Improvements will include ornamental concrete banding on crosswalks, new streetlamps and trees and sidewalk furniture such as benches, kiosks and garbage cans, according to Abigail Rider, director of real estate and administrative services for the University.
The TSID plans to work on the “hardscape” this summer, which will include construction on the sidewalks of the street. “Softscape” improvements, such as tree planting, will take place in the spring of next year, she added, noting the completion date is uncertain due to the variable nature of construction projects.
The improvements to the street are the first actions for the TSID, which was approved by the City Council in January. The organization “suffered from inertia” because it lacked an organizational structure, Rider said.
In the next few weeks, the organization will hold a meeting to select a nine-member board, and further discussion on proposed improvements will take place, said Michael Chapman, vice president for public affairs and University relations.
Another meeting involving Thayer Street merchants is also scheduled to take place sometime in the next few weeks, said Darrell Brown, director of state and community relations at Brown.
The University contributed $350,000 to the TSID, and the city added $400,000. A new tax to be paid by Thayer Street property owners has been authorized by the City Council.
Thayer Street property owners have noticed a “decline in the street” in recent years, including the increasing number of vacancies and rapid turnover of tenants, Rider said. She added that one cause of these trends might have been the construction of Providence Place Mall, which diverted customers away from independent retailers on the street.
Some Thayer Street business owners said they look forward to the upcoming improvements.
Andy Mitrelis, the owner of Thayer Street restaurants Paragon/Viva and Andreas and co-owner of the newly opened sports bar Spats, said he believes the changes will “improve the image of Thayer Street immensely.”
Jagdish Sachdev, the owner of Spectrum India, a Thayer Street boutique, said the improvements will help everybody on the street.
“The more attractive it is, the more it will draw people to the street,” he said.
Sachdev said the TSID has “a pretty good plan developed,” adding he believes the renovations will definitely improve the street.
“People will enjoy walking on the street, it will become a destination, and people will come to just stroll and window shop,” he said.
Gray Horan, co-owner of Beadworks, said the renovations are “a step in the right direction.”
“Thayer Street is such an important street in Providence to a number of different institutions, and it’s nice that a lot of attention is being placed on the look of the street,” she added. “The aesthetic look and feel of a shopping environment is very important.”
But Ann Dusseauot, owner of Pie in the Sky, offered a more skeptical take on the improvements, saying such changes have been discussed for years but that “nothing ever developed.”
“I’ll believe it when I see it,” she added.
If improvements are made, Dusseauot said more street illumination would help with safety and vandalism issues on the street.
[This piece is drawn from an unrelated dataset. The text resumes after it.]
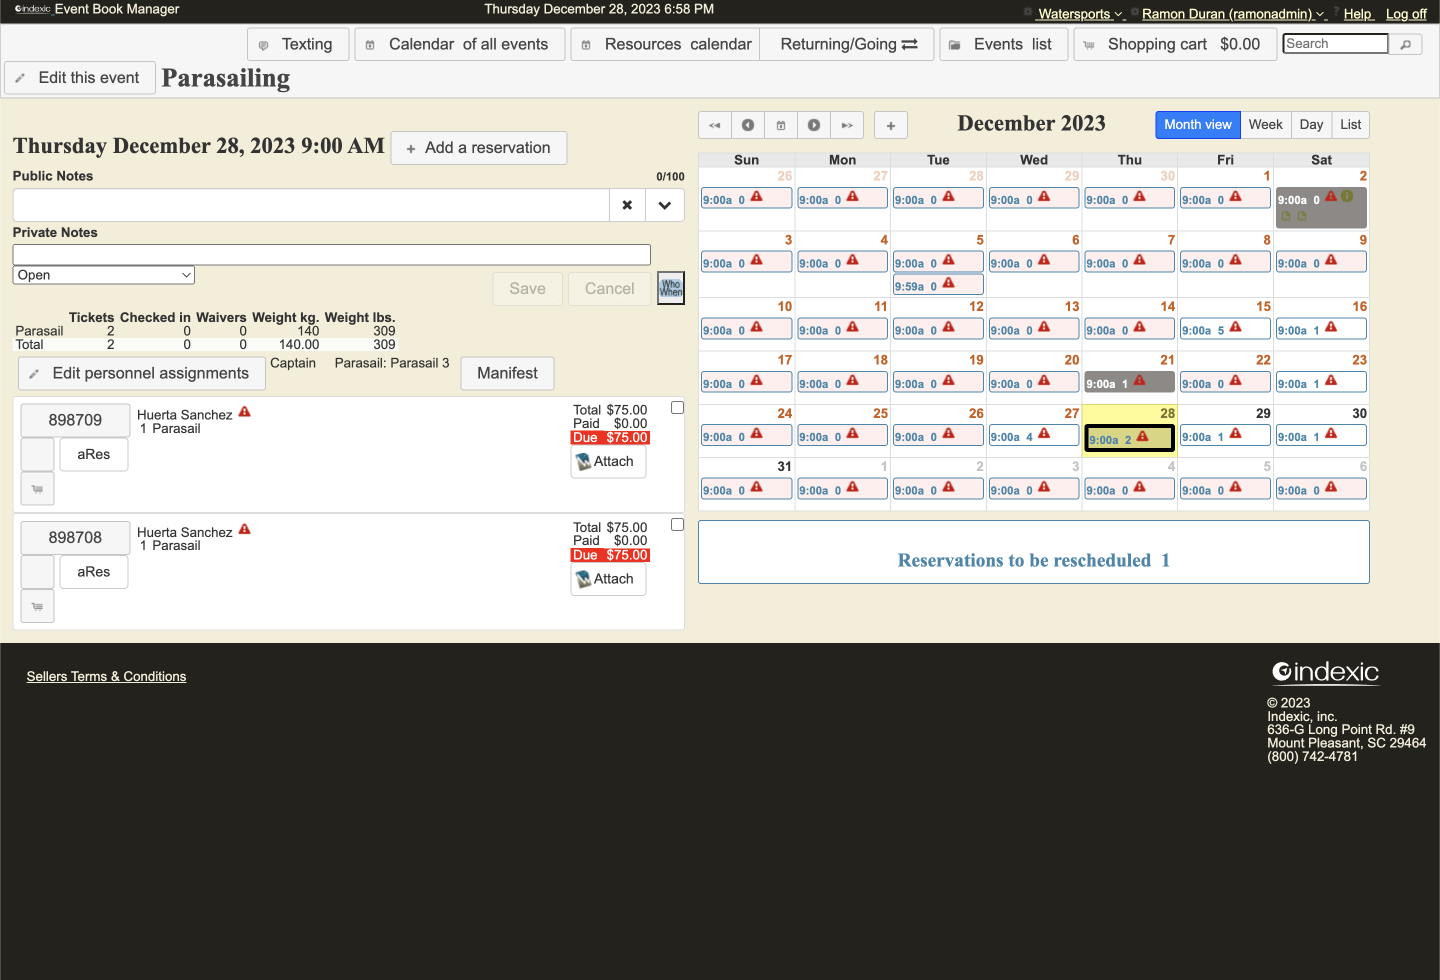Open the Shopping cart
Screen dimensions: 1440x980
[x=1174, y=44]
She called graffiti a “constant” problem on the street, adding she has had graffiti scratched into her store’s window.
Some merchants said they fear the street is becoming less unique. Sachdev supports the renovations, but he expressed concerns that the street is “becoming more and more food, more and more restaurants,” a trend that does not represent the “best use of the street.”
“There should be more boutiques and specialty stores on the street,” he said.
Al Read, owner of Nice Slice Pizzeria, agreed.
“I came here to be a part of a multicultural situation that seems to be dwindling,” he said. He added that he believes the street is becoming “homogenized” and that “anything with personality ends up leaving.”
Rider said there are “many wonderful restaurants on Thayer Street” and stressed the importance of having a diverse pool of businesses in the area in order to preserve its “funky character.”